Hear ye hear ye, timesheets are due on Friday
This is the best summary I could come up with:
(tldr: 2 sentences skipped)
Case in point, IBM researchers posted an internal study that details how they unleashed a ChatGPT-generated phishing email on a real healthcare company to see if it could fool people as effectively as a human-penned one.
(tldr: 2 sentences skipped)
“Humans may have narrowly won this match, but AI is constantly improving,” said IBM hacker Stephanie Carruthers wrote of the work.
“As technology advances, we can only expect AI to become more sophisticated and potentially even outperform humans one day.”

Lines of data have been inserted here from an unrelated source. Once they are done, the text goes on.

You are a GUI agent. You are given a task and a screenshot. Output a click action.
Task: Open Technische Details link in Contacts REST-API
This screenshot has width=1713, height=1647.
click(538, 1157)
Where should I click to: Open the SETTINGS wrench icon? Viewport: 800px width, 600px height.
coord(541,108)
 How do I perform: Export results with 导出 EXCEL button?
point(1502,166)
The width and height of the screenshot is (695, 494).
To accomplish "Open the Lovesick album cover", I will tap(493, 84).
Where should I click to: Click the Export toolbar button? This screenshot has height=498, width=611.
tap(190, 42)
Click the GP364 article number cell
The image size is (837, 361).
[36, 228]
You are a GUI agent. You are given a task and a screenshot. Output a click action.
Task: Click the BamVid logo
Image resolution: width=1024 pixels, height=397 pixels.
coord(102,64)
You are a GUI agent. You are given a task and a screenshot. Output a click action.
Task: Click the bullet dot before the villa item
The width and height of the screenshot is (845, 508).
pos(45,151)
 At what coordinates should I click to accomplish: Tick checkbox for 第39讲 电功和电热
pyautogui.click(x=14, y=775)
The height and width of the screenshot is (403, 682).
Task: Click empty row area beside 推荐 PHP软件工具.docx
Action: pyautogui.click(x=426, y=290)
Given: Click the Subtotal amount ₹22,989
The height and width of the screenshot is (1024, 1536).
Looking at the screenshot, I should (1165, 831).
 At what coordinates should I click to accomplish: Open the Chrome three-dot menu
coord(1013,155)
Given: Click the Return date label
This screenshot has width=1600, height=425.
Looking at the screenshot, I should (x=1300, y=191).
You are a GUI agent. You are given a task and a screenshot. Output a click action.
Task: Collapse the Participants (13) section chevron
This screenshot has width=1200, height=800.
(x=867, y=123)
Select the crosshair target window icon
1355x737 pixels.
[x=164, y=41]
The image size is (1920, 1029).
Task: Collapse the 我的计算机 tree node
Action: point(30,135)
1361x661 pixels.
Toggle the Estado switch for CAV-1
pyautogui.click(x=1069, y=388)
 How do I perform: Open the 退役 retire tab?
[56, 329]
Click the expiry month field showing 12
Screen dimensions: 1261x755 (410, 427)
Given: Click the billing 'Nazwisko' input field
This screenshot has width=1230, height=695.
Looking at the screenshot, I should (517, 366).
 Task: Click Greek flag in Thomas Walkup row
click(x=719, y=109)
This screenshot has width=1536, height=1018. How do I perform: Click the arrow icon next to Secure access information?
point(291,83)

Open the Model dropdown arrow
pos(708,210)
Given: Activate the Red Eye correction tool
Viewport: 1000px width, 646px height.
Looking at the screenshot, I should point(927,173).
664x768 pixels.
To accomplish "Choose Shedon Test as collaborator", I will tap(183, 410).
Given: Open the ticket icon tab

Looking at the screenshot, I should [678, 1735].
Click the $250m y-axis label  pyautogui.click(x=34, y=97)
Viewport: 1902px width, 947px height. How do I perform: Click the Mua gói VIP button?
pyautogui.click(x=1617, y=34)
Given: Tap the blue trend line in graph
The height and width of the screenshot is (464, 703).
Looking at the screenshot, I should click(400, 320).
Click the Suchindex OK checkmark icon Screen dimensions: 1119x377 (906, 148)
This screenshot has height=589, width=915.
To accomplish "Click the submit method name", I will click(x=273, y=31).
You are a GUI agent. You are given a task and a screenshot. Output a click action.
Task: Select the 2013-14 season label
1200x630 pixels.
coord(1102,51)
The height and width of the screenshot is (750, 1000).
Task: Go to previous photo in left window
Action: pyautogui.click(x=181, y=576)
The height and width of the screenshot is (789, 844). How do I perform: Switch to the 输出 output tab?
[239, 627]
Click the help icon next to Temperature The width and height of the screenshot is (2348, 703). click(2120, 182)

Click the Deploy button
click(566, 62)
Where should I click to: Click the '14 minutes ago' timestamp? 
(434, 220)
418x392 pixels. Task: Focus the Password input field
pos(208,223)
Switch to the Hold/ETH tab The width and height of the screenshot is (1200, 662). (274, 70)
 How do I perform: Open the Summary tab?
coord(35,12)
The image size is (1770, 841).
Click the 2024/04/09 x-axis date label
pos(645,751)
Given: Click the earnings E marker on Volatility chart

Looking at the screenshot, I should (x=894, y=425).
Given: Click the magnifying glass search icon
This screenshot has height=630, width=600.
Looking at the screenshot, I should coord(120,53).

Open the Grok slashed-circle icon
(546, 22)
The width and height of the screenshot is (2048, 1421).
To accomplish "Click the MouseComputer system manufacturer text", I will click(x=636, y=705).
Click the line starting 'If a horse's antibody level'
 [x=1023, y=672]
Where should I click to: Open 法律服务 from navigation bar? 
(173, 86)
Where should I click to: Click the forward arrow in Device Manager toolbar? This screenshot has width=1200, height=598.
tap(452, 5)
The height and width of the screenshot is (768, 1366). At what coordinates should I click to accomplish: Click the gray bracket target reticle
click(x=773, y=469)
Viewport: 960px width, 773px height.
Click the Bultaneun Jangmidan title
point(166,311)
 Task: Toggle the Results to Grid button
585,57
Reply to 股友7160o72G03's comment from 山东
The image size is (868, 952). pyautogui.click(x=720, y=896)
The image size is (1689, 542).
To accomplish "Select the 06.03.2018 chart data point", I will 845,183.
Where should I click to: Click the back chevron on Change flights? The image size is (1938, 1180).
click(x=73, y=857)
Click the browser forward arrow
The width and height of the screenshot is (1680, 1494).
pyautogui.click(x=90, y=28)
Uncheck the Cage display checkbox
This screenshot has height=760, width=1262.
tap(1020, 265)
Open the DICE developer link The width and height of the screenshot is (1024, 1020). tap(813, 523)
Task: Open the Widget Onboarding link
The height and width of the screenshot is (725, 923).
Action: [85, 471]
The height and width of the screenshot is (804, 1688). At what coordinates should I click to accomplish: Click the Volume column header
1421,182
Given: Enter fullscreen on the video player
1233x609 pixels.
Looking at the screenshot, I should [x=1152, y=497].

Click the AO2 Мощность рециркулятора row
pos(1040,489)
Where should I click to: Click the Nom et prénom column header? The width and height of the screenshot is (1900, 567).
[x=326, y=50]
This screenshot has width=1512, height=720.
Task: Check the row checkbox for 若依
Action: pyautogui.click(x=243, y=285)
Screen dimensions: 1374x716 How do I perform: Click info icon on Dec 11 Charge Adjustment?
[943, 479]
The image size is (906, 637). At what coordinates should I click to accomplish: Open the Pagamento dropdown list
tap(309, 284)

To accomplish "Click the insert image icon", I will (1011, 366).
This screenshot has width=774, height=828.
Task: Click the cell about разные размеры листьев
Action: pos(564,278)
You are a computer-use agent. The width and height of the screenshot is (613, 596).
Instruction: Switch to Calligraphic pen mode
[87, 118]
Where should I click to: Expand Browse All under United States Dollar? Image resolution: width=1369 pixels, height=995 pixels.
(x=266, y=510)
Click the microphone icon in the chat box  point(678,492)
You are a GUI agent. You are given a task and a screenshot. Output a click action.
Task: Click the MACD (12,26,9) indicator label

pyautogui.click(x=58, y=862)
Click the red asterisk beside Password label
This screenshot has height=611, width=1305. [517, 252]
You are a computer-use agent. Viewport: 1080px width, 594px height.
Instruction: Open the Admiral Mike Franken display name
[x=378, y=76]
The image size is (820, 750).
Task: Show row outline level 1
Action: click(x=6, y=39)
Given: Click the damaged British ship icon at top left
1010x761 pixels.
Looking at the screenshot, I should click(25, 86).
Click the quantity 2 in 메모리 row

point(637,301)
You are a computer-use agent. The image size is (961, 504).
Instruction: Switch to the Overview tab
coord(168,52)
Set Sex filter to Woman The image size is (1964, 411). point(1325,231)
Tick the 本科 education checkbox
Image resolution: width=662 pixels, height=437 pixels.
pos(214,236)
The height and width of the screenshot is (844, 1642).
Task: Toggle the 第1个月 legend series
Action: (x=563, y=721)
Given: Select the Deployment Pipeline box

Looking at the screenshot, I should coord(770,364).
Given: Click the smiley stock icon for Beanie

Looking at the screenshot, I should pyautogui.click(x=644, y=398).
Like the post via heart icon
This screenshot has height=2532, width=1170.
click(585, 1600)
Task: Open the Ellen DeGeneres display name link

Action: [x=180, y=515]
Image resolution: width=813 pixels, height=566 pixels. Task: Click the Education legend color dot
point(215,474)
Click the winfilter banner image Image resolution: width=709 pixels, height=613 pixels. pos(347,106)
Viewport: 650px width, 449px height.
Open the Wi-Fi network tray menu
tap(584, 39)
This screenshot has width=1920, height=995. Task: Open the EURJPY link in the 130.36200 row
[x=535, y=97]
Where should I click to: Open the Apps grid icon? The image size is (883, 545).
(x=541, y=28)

Given these results and AI chatbots rapidly improving, what can individuals do against this inbox onslaught?
IBM’s suggestions ranged from common sense, like calling the purported sender if something looks suspicious, to anemic, like looking out for “longer emails,” which they said are “often a hallmark of AI-generated text.”
The bottom line, though, is just to use your common sense — and to prepare yourself for an internet that looks set to be rapidly overrun with AI-generated content, malicious or otherwise.
The original article contains 250 words, the summary contains 163 words. Saved 35%. I’m a bot and I’m open source!
The simple fact that people still fall for phishing scams is a great indicator that we’ve always been going nowhere.
Phishing scams are getting really good these days. It’s no longer the Nigerian prince-type obvious scams.
They make emails nearly identical to real ones, they’re able to fake sender names, they actually use real English.
If you think you wouldn’t fall for a phishing email, you’re kidding yourself. All it takes is one lapse of judgement while you’re too busy to realize an email is fake.
Oh please you can’t be 100% mistrustful all the time. Eventually you are going to slip up and assume good faith. This is why it is important to stop people from doing it instead of blaming victims.
Also, who knows how many people who do fall for these things are mentally disabled.
Does that show the development of ChatGPT when it plays like real people?